- [EXERCISE]
Could you write out, exactly, every line from the top of the data through the line holding "Save the report using the floppy disk icon"? Omit the pictures.

- [RECORDS SUPPLIED]
********************
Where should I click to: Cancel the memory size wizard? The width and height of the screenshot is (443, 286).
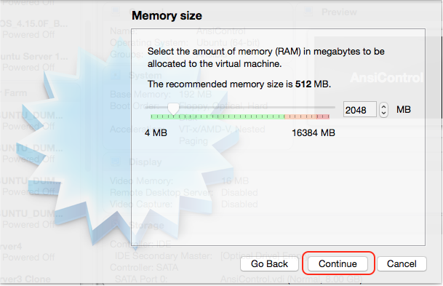coord(402,263)
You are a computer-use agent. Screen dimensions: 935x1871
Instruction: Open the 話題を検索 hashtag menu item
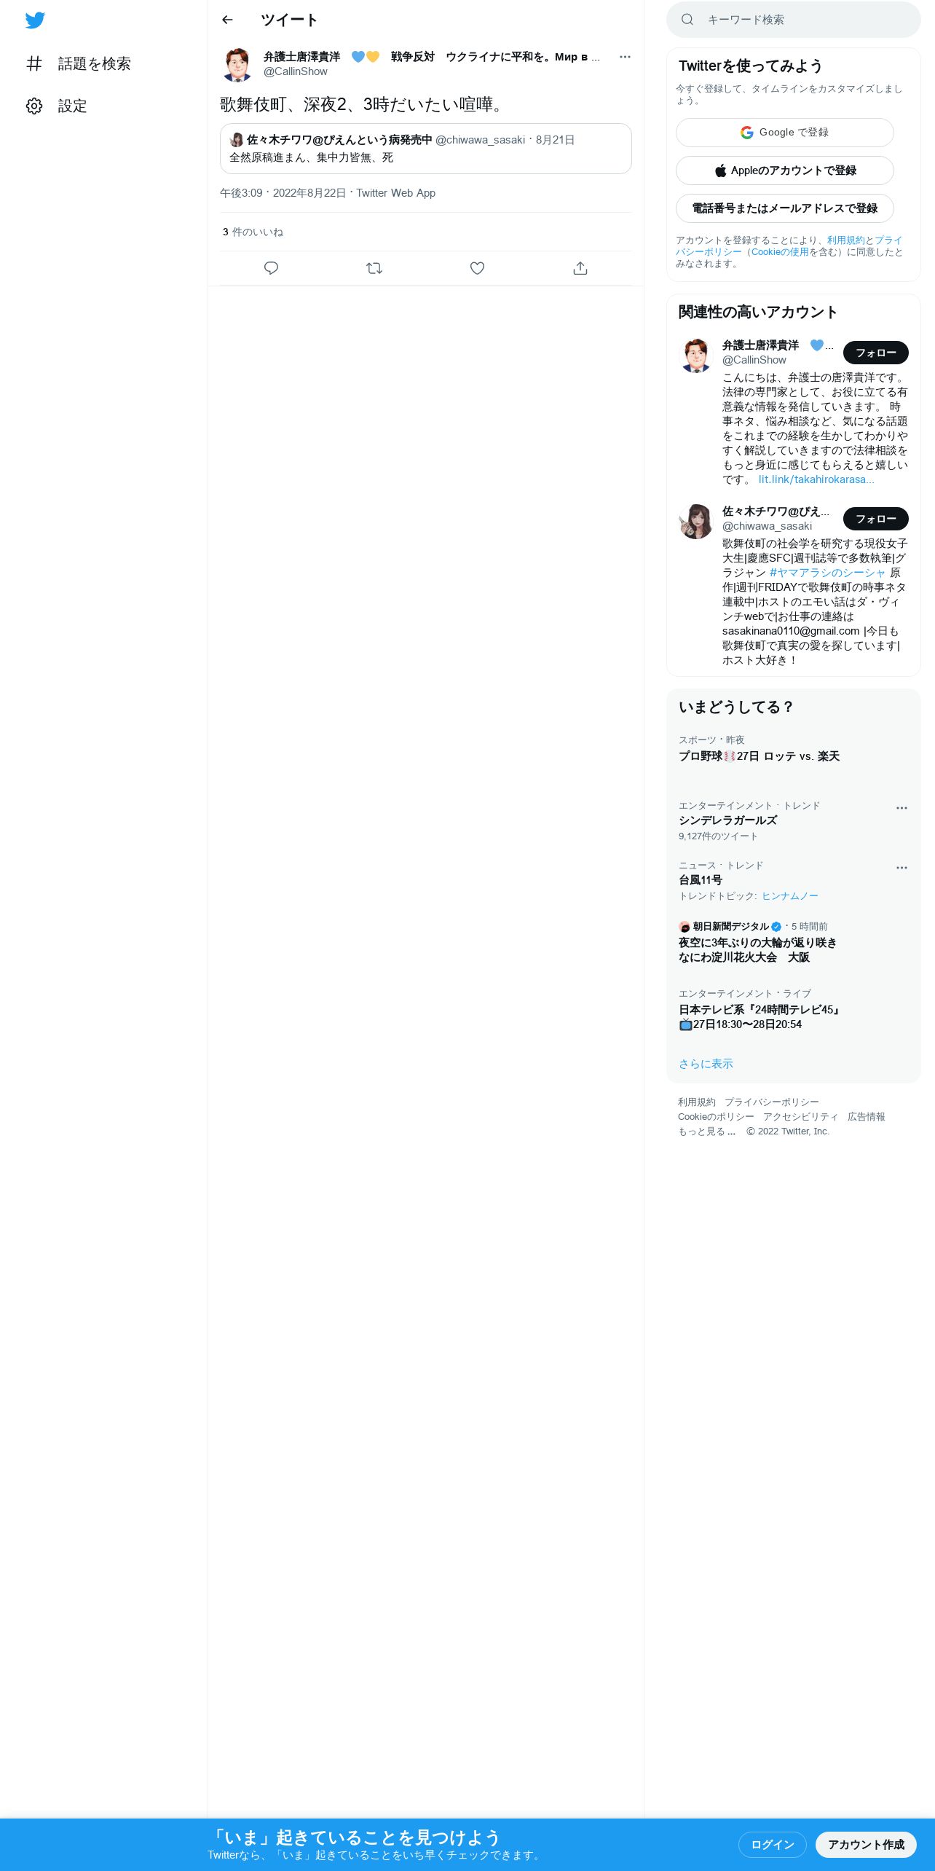click(x=79, y=63)
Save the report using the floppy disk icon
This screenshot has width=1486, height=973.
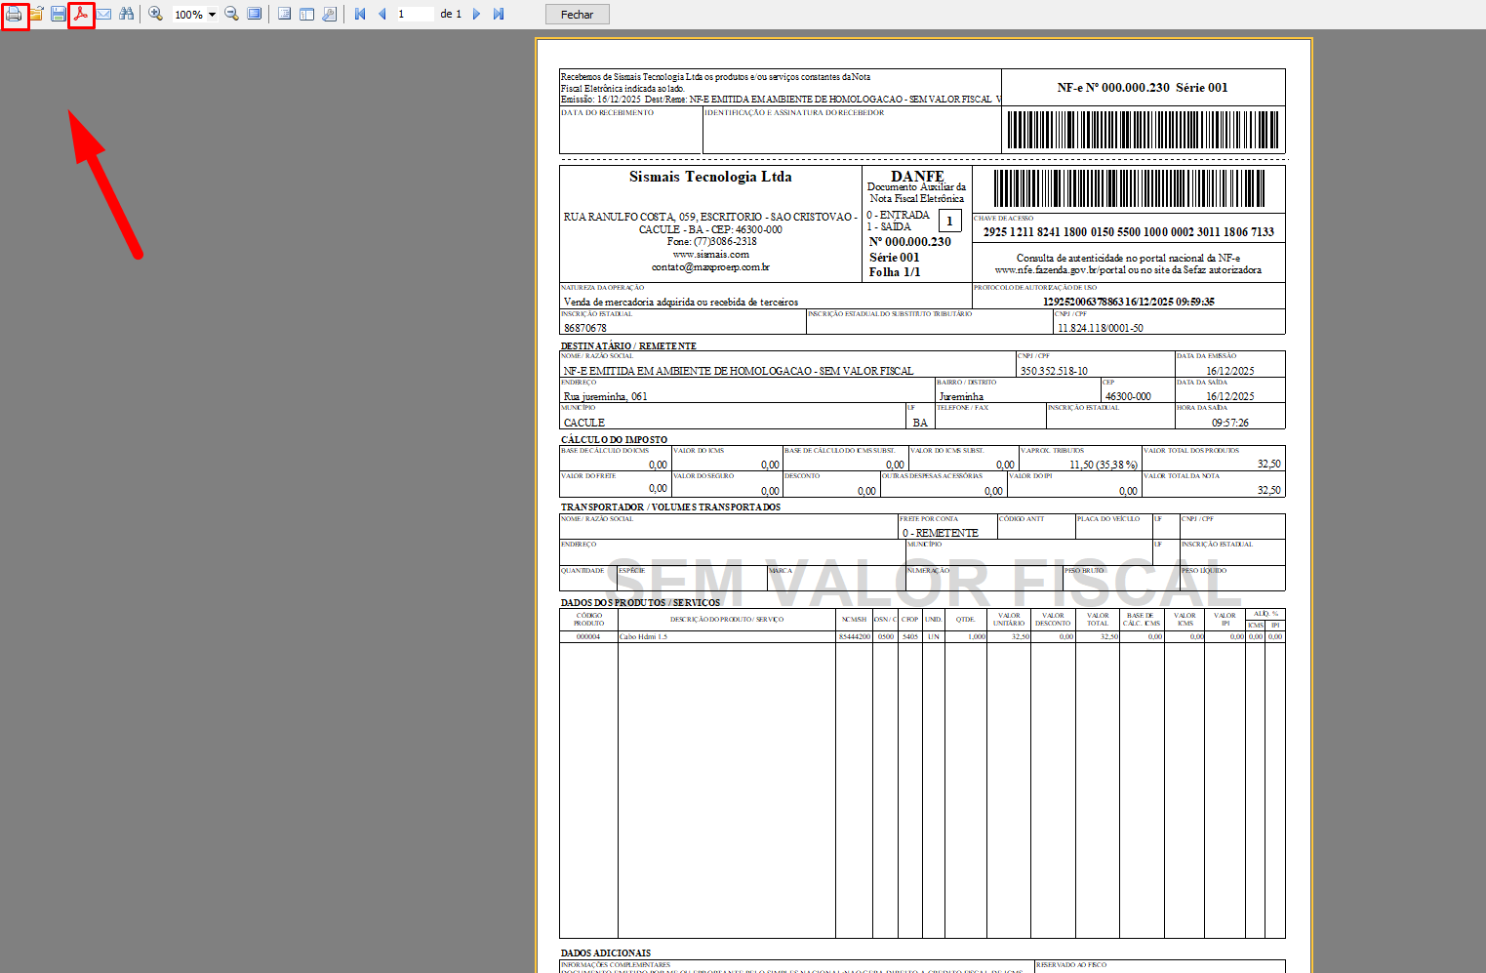[59, 15]
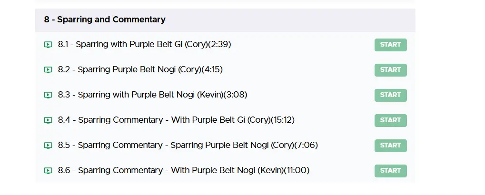
Task: Start 8.3 Sparring with Kevin lesson
Action: point(390,95)
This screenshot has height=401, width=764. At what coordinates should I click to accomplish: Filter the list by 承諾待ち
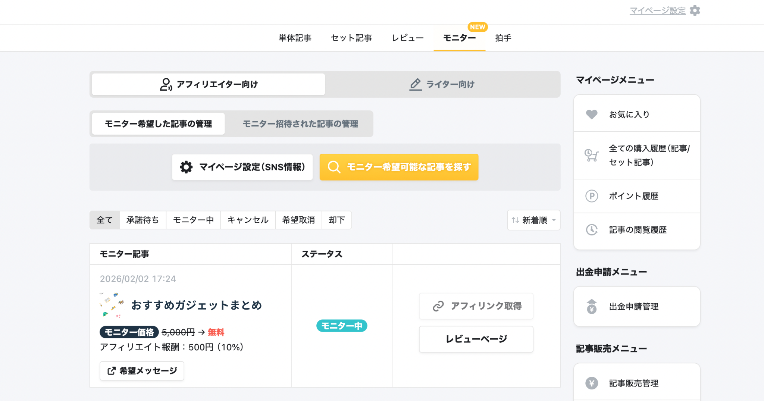click(143, 220)
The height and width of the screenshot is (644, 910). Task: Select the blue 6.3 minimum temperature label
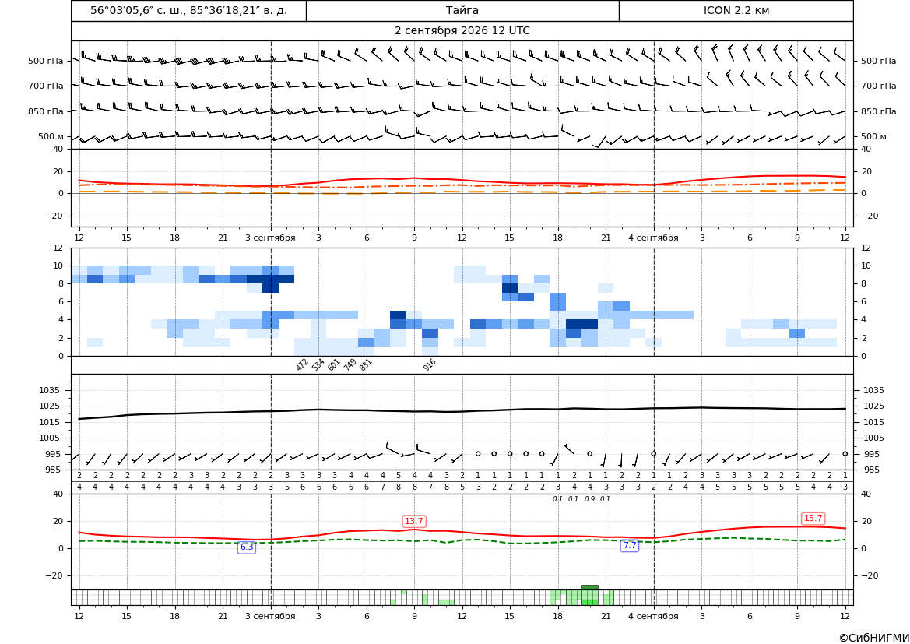pyautogui.click(x=247, y=547)
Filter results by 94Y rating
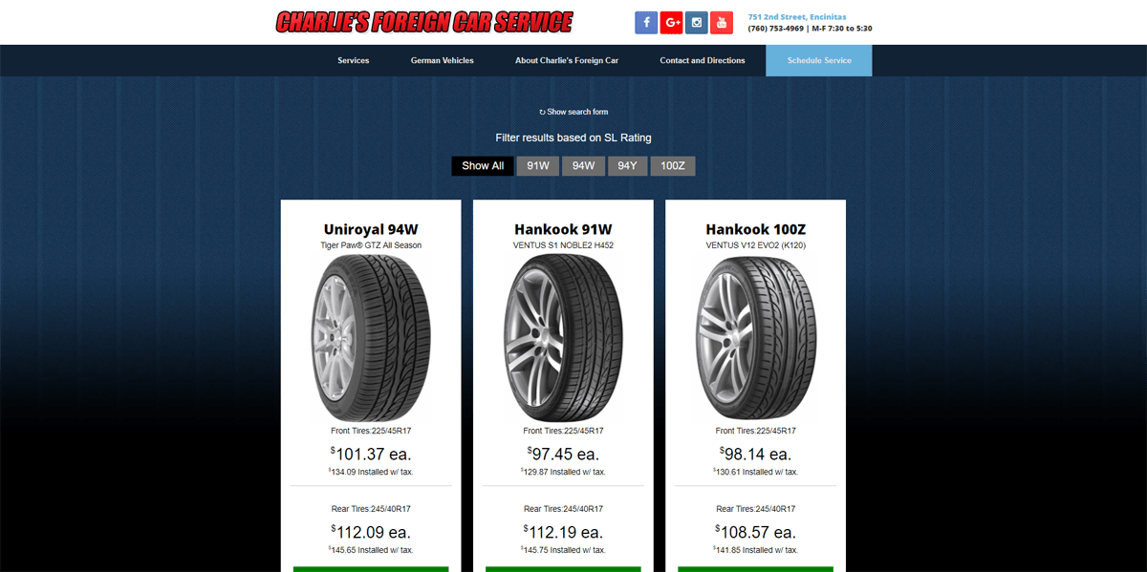Viewport: 1147px width, 572px height. pos(627,166)
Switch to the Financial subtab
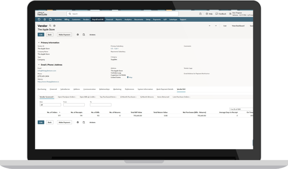The height and width of the screenshot is (169, 288). 53,89
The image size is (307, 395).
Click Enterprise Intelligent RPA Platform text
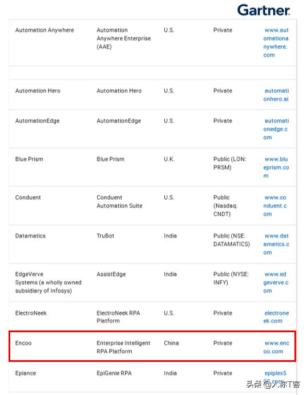coord(123,347)
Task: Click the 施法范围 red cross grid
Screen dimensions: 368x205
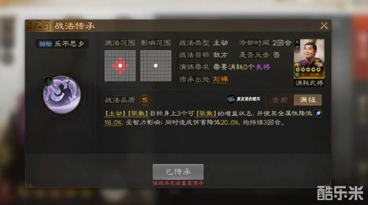Action: (120, 65)
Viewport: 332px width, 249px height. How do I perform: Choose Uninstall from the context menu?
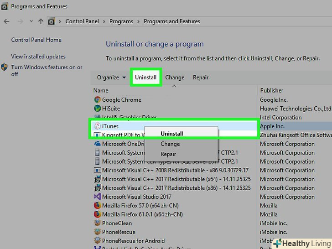pos(171,134)
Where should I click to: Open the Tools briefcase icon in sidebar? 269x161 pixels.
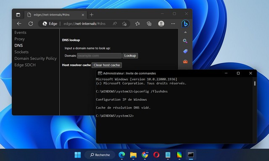coord(185,62)
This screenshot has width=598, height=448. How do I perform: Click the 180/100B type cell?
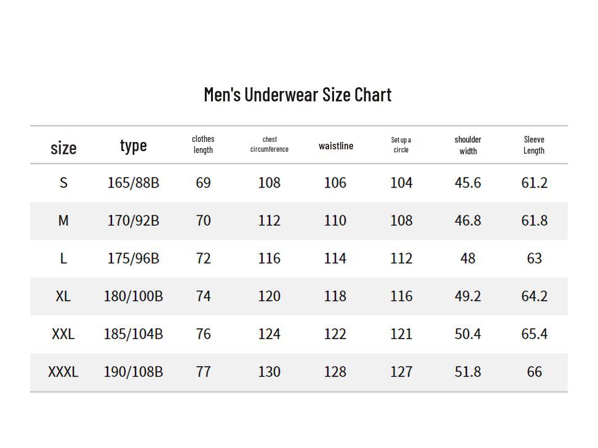(133, 296)
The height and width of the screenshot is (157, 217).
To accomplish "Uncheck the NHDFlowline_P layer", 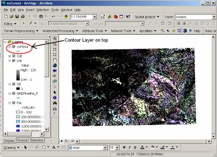I will [x=14, y=94].
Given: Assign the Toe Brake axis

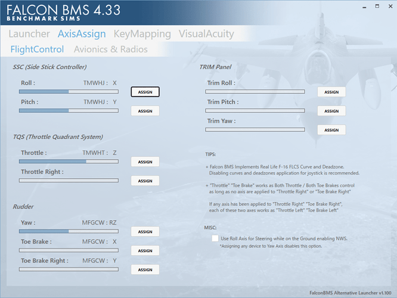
********************
- [RESULT]
Where should I click to: Cancel the memory size wizard? The width and height of the screenshot is (443, 286).
coord(402,263)
You are a computer-use agent. Screen dimensions: 935x1871
Instruction: Open the 話題を検索 hashtag menu item
click(x=79, y=63)
Save the report using the floppy disk icon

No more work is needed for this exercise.